I have a glycol chiller which is situated outside.
It feeds 4 x 2bbl fermenters and a 4bbl cold liquor tank.
The glycol storage tank is approx 40 litres.
I have noticed recently an increase in the number of times I have to top up the tank. Becoming to be once a week.
Is this too much? I have checked for leaks and can't see any.
Once a week? I replace the glycol in the chiller every 6 months or so. It feeds 5 5bbl FV. Depends on your size but once a week seems like you have a leak. We had a hole in our long draw chiller the size of a pin and it leaked very slowly over a couple days before we noticed. I would get it checked out.
I agree, this definitely seems like a leak is occurring somewhere in the system.
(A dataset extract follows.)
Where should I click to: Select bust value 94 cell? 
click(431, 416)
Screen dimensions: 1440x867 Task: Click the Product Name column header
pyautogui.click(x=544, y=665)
Because of condensation, it can be a challenge to determine the difference between a leak or just sweating pipes.
Some customers have purchased glycol dye to help determine the difference (or used a food coloring), but in small amounts it can be real hard to see the dye. If you notice a spot with consistent leaking or condensation, try to catch in a container- then you can test the sample with refractometer.
Check closely around the pump and tank connections.
Pro Chiller Systems
Will check for leaks with food colouring.
I am getting a new supply of Propylene Glycol but it doesn't have any corrosion inhibitors in it.
Is that a concern? The piping to the FV's is copper.
I think the last user of the system was putting in car anti-freeze! Should I try to drain the system completely or will it be ok just to let the level go down and start using the PGlycol?
Finally, the pipes do have a lot of condensation on them.
I take it putting insulation on them should help stop this?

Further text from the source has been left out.